If you can answer a question about the data by writing a query and getting a typed result, it's structured. If you have to open the thing and read it, it's unstructured. That heuristic is good enough for every decision in this guide.

Why the unstructured pile grew faster than anyone planned for

In 2010, a mid-sized business had maybe a hundred thousand files across a few file shares. In 2026, the same business — at the same headcount — has tens of millions of objects across Drive, SharePoint, OneDrive, Dropbox, Box, Slack, Teams, and however many SaaS products attach files to records.

Three forces compounded:

  • SaaS made file creation effectively free.
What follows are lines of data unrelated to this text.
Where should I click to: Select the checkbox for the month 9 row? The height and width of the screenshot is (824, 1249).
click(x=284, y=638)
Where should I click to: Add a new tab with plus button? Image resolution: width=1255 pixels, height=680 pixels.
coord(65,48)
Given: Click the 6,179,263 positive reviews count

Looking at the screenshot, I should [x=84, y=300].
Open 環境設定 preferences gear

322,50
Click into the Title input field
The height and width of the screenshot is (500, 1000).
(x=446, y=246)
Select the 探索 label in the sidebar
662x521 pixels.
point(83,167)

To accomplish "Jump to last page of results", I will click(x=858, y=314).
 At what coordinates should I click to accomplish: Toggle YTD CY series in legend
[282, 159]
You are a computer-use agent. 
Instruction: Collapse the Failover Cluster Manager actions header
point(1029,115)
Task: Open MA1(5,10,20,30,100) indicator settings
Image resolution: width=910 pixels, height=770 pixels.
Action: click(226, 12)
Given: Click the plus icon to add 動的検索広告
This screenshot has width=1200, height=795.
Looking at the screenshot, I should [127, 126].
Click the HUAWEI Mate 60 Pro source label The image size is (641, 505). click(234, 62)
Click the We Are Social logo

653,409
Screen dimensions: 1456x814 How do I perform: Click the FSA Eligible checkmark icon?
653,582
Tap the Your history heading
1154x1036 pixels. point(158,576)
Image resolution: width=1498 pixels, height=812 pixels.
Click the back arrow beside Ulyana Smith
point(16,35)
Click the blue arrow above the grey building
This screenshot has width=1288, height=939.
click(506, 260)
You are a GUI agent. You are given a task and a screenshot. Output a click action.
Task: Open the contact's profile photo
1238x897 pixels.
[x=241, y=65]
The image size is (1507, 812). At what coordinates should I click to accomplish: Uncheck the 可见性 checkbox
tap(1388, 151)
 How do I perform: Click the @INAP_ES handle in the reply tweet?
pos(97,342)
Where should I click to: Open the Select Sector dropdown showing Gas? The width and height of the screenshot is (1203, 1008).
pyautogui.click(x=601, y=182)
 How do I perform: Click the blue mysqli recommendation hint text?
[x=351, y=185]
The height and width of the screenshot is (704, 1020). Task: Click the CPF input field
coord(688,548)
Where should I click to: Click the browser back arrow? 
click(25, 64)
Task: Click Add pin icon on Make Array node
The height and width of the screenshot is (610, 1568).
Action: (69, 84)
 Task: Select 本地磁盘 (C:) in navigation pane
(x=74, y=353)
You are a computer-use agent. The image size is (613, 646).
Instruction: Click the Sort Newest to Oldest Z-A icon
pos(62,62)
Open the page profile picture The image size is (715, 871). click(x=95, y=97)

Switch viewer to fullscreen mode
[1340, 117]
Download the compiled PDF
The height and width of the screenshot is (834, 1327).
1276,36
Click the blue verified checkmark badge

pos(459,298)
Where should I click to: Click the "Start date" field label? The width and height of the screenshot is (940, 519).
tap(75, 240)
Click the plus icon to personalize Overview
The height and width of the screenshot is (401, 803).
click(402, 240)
Unlimited storage per seat removed the pressure that used to make people delete things.
  • Collaboration tools made file duplication frictionless. "Copy of...", "Sarah's copy", and shared drafts became normal artefacts of how work happens.
  • Nobody made governance cheaper. Records management, classification, and lifecycle work all remained labour-intensive even as the volume scaled. Most SMBs stopped doing it.

The result is that the structured side of the business looks roughly the way it did fifteen years ago, while the unstructured side has grown two orders of magnitude. Governance investment did not keep pace.

Four business consequences SMB leaders feel first

1. Storage cost creep

Per-seat unlimited storage doesn't cost zero. It costs roughly the premium plan tier you're paying for, and the cost compounds with headcount. Worse, the cost of moving the estate later — to a cheaper plan or a different vendor — scales with size. The estate is the switching cost.

2. eDiscovery and legal hold take weeks not days

When legal asks for "all documents related to the Acme contract negotiation between June and September 2025", the answer ought to take an hour. In an ungoverned estate, it takes a fortnight, because the keyword search returns thousands of files with names that don't indicate their contents and folders that don't indicate their topics.

3. Retention exists on paper but not in practice

Your records-retention policy says client files are kept for seven years and then disposed of. In practice, every file the company ever created is still there, because nobody can identify which files belong to which retention class. The policy is a document; the disposition is not happening.

4. A security surface nobody owns

The worst breaches happen at files people forgot existed — the board archive a former CFO shared via link in 2022, the customer-list spreadsheet attached to an old support ticket, the credentials someone pasted into a draft. The ungoverned unstructured estate is where these accumulate. When something leaks, nobody can answer the question "how did this end up there?".

Why AI raises the stakes on the unstructured side specifically

The structured side already has guardrails. Tables have schemas. CRMs have role-based access. Query logs are audited. The blast radius of an AI agent connected to the CRM is bounded by what queries it can run.

The unstructured side has none of that. Files don't have schemas; they have names, and the names are often meaningless. Access is governed by sharing links that accumulate over years. There is no query log; there is just a search bar.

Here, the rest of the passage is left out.